Konu Başlıkları: Ney....ne değil ney????
Tekil Mesaj gösterimi
Alt 08 Ocak 2009, 00:08   Mesaj No:5

Seher Yeli

Medineweb Paylaşımcı Üyesi
Avatar Otomotik
Durumu:Seher Yeli isimli Üye şimdilik offline konumundadır
Medine No : 778
Üyelik T.: 02 Şubat 2008
Arkadaşları:0
Cinsiyet:
Yaş:54
Mesaj: 421
Konular: 138
Beğenildi:14
Beğendi:0
Takdirleri:10
Takdir Et:
Standart Neyin bir hikayesi var mıdır ?



Neyin bir hikayesi var mıdır?

"Olmaz mı! Herşeyin, herkesin bir hikayesi vardır. Hikayesiz hayat olur mu hiç? Anlatılanlara göre... Ama önce size ondan anlatmalı. Siz onu bilir misiniz?

Muhammed' i? Rahmet peygamberi Hz. Muhammed' (sallallahu aleyhi vesellem) i? Bindörtyüz sene öncesi çöle inen nuru? Karanlığı dağıtıp, aydınlığı getiren mesajcıyı? İnanıyorum ki birçoğunuz onun ismini duydu, biryerlerde okudu! Onun bir damadı vardı Hz.Ali. Onu hiç duydunuz mu? Neyse konuyu çetrefile sokmadan size hikayenin özünü anlatayım ben.. Dileyen onları araştırır, öğrenir biryerleden.

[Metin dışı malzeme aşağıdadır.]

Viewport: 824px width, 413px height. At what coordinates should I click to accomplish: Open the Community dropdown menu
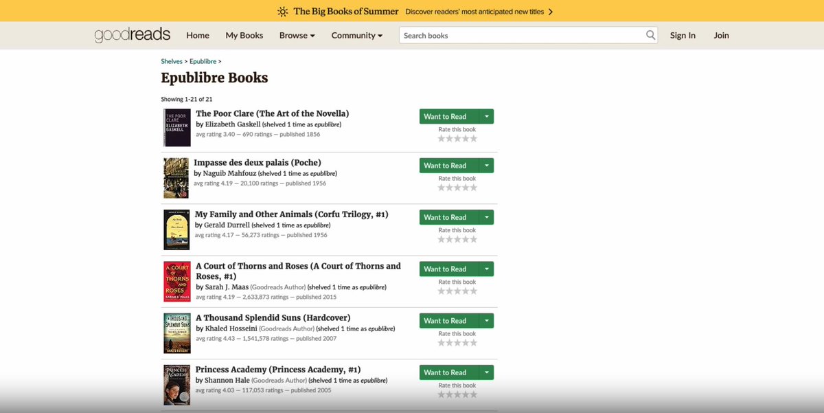click(356, 35)
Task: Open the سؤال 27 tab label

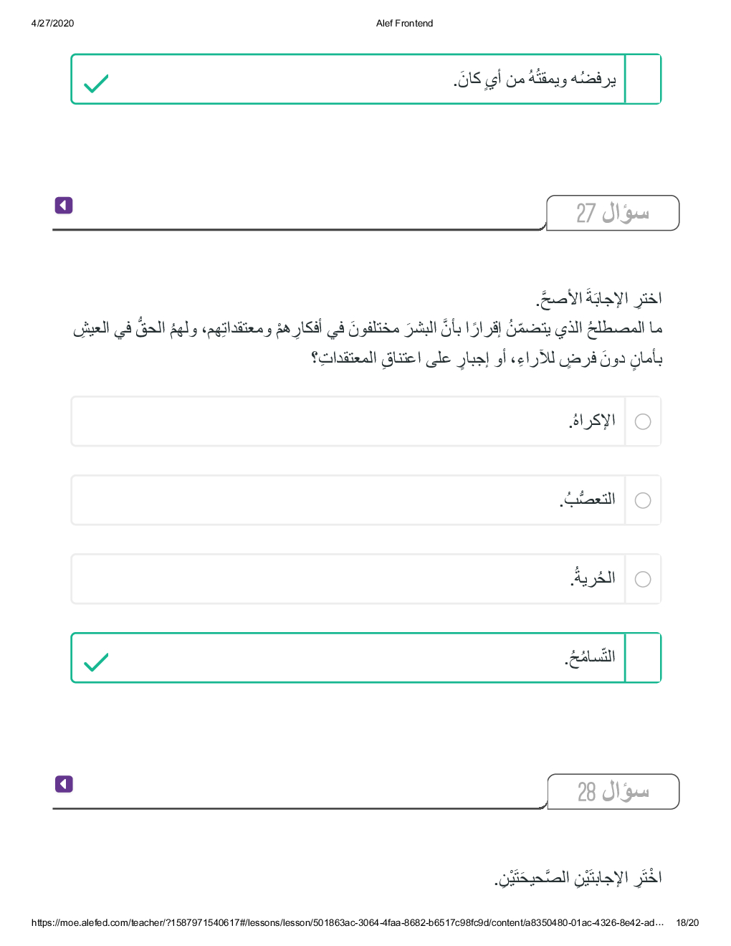Action: point(612,214)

Anlatılanlara göre, günlerden bir gün, derdin, elemin, kederin, zulmün, ıstırabın arttığı, ağır geldiği bir zamanda, Hz. Muhammed (sallallahu aleyhi vesellem), Hz.Ali' yi yanına çağırır, ona fısıltılar içinde, çok gizli, çok ağır bir sır söyler. Bu sırrı hiç kimseye söylememesini telkin eder. Aradan zaman geçer. Hz.Ali' yi büyük ateşler, büyük sıkıntılar kaplar. Taşıdığı sır omuzlarına çok ağır gelmekte, onu için için bitirmektedir. Hz.Ali dayanamaz, şehirden uzaklaşıp, çöllere düşer. Çok eski, kullanılmayan, artık içinde su bitmeyen derin bir kuyunun yanına varır. İçinde öyle bir ıstıraptır ki bu sır, söylemese derdinden çatlayıp oracıkta yiteceğini, öleceğini hisseder. Karanlık, derin kuyunun içine eğilir. Çölde kimsecikler yoktur.

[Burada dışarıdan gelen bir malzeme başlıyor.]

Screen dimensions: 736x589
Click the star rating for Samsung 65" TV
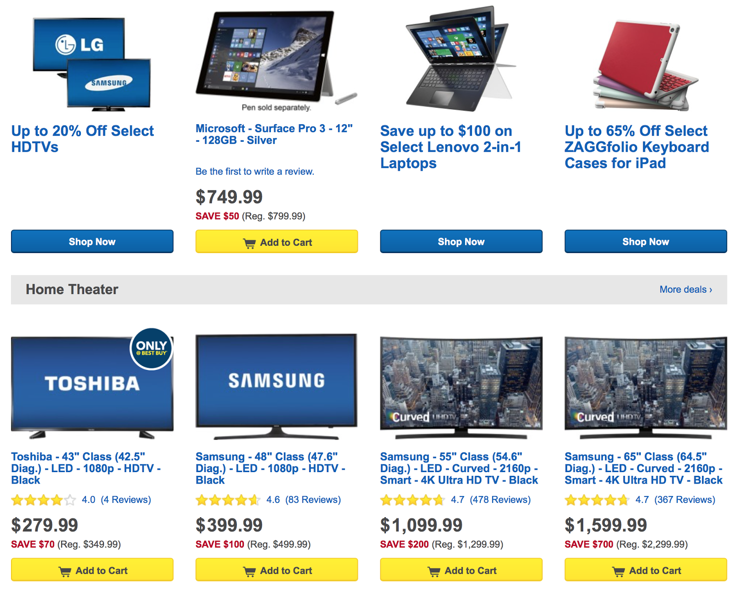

Sesinin çıktığı kadar, bağırabildiği kadar haykırır kuyunun içine. Bütün sırrını o kurak, o susuz kuyunun içine bırakır. Aradan uzun zaman geçer. Sır öyle ağırdır ki, kuyu bile taşıyamaz onu. Derdinden göz yaşlarını tutamaz, kurumuş, kaybolmuş suları, tekrar fışkırarak gün yüzüne çıkar. Kuyunun etrafında sazlar, otlar, su kamışları biter. Bir gün bir çoban kuyunun yanından geçer. Sazlardan birisini alıp, maharetli elleriyle onu bir güzel işler, içini oyar, bir kor damlası bırakıp kamışın içinden, onu büsbütün yakar.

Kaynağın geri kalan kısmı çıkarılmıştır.